◆ **Assignment**
Summarize the news report on the Joshua Malmgren blood-test ruling in two sentences.

◆ **Extract provided**
************
CAPE MAY COURT HOUSE — A jury will hear the results of a blood test given to Joshua Malmgren in the minutes after the July 31, 2012, accident that left dead cousins Nioami Lazicki, 15, and Ashley Dauber, 13.
Malmgren, who was taken into police custody shortly after the crash, was found to have a 0.183 blood-alcohol content, authorities say. The legal limit is 0.08.
Superior Court Judge John Porto ruled Tuesday afternoon that Middle Township police acted appropriately when they took Malmgren to Cape Regional Medical Center and had his blood drawn without seeking a search warrant.
“The law did not require a search warrant,” Porto said, noting that police at the time had probable cause to believe Malmgren was intoxicated.
Middle Township police Officer Brian Murphy told the court Tuesday morning that he was called to Bayshore Road across from the Green Creek firehouse at 9:17 p.m. to find Malmgren sitting under a tree near the accident.
The young girls had been walking on the side of the road and were struck by Malmgren’s Ford Bronco across from the fire station, police said. They died at the scene. Lazicki's younger sister, Farrahanne, then 14, was able to get out of the way and was not struck.
“Every police officer working in Middle Township was at that scene,” Murphy recalled. While others tended to the victims, Murphy said, he approached Malmgren as he was “sitting and hugging his knees crying.”
Murphy had Malmgren submit to a field sobriety test called the “walk and turn.” Malmgren was told to walk nine steps heel to toe, turn and walk back the same length.
Murphy said Malmgren had difficulty following his instructions. Malmgren’s eyes were bloodshot and his speech was slurred, Murphy said, and he swayed, leaning on a police car at one point. A video of the test was shown to Porto on Tuesday.
************
◆ **Material supplied**
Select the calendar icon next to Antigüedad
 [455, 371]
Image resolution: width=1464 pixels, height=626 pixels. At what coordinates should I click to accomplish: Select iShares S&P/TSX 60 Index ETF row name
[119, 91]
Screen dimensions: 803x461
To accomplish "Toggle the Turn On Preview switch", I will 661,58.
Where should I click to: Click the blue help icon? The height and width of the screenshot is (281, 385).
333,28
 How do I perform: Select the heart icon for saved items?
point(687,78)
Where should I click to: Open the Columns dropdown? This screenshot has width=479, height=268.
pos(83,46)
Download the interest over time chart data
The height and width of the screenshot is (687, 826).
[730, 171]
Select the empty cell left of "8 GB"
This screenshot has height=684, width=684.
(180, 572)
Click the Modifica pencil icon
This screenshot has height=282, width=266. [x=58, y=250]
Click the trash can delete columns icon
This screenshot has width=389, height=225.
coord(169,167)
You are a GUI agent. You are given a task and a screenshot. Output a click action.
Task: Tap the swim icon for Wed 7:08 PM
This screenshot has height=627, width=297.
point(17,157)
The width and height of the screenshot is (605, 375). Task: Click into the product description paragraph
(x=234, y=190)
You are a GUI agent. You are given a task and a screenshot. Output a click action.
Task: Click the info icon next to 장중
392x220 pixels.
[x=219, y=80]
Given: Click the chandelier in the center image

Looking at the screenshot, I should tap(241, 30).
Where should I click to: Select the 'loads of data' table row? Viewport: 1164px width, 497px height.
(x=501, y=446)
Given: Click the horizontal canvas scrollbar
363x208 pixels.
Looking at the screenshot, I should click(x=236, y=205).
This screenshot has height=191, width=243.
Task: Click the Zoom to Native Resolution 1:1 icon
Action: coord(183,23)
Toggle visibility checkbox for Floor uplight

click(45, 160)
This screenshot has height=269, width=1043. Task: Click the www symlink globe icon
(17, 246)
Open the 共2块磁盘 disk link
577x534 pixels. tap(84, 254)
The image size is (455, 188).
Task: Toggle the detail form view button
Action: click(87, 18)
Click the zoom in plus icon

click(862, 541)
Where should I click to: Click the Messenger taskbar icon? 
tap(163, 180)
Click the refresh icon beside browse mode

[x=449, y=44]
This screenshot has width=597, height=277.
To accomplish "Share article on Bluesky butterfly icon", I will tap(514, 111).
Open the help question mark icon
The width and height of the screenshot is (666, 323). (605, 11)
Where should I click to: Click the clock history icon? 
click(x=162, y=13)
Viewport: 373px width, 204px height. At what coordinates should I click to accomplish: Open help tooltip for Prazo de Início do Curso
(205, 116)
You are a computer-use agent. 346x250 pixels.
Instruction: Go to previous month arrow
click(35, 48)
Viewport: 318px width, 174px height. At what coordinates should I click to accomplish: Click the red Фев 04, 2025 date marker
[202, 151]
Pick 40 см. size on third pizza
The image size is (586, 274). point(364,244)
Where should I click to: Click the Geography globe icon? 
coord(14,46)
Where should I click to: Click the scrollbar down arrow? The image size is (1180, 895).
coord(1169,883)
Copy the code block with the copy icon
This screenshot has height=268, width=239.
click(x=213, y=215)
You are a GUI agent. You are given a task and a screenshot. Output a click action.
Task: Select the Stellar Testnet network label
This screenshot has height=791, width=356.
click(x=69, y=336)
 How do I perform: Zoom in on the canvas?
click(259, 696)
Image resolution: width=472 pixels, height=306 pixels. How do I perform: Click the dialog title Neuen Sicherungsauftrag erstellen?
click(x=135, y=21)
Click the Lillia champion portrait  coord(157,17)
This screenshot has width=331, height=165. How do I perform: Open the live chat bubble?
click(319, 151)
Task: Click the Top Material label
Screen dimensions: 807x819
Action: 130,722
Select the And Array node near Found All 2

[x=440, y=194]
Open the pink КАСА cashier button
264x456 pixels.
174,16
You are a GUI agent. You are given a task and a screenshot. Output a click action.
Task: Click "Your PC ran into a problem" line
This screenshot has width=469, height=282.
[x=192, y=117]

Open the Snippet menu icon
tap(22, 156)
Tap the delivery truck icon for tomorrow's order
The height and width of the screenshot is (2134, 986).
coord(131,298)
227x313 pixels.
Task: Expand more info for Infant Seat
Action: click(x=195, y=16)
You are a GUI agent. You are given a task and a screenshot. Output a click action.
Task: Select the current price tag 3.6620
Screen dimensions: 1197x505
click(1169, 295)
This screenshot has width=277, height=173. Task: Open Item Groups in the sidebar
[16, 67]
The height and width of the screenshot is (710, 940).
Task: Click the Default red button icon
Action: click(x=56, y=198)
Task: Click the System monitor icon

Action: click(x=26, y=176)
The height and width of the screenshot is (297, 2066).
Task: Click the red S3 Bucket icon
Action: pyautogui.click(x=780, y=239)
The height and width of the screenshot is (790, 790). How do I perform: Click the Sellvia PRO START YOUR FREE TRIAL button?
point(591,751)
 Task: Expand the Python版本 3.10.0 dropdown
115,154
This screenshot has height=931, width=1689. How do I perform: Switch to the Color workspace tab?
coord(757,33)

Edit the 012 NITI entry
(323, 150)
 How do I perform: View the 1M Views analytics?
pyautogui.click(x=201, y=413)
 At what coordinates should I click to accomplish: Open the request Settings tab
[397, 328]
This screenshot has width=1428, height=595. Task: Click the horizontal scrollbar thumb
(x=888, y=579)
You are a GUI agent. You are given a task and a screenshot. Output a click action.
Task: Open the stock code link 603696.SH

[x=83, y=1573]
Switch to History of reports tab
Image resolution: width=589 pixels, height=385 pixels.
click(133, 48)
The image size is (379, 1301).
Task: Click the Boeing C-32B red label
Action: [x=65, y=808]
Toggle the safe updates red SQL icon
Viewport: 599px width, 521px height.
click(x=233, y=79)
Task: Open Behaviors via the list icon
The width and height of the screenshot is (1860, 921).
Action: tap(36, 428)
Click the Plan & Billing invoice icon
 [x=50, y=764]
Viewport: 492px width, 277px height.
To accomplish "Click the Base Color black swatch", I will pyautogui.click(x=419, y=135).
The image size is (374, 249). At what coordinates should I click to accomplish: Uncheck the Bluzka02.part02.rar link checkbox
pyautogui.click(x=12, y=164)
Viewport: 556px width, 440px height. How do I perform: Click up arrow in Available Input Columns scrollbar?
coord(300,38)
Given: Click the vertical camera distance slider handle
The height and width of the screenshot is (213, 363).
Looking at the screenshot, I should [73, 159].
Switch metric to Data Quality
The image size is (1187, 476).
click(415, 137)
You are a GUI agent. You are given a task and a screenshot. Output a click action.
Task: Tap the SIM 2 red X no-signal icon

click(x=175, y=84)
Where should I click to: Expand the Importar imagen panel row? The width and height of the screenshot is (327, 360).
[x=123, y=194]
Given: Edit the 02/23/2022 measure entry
************
◆ **Task answer**
Superior Court Judge John Porto ruled that a jury will hear the results of a blood test drawn without a search warrant in the minutes after the July 31, 2012, crash that killed cousins Nioami Lazicki and Ashley Dauber. The test showed Joshua Malmgren with a 0.183 blood-alcohol content against a legal limit of 0.08, and the judge found that police had probable cause, since Officer Brian Murphy testified that Malmgren had bloodshot eyes and slurred speech and struggled with a field sobriety test.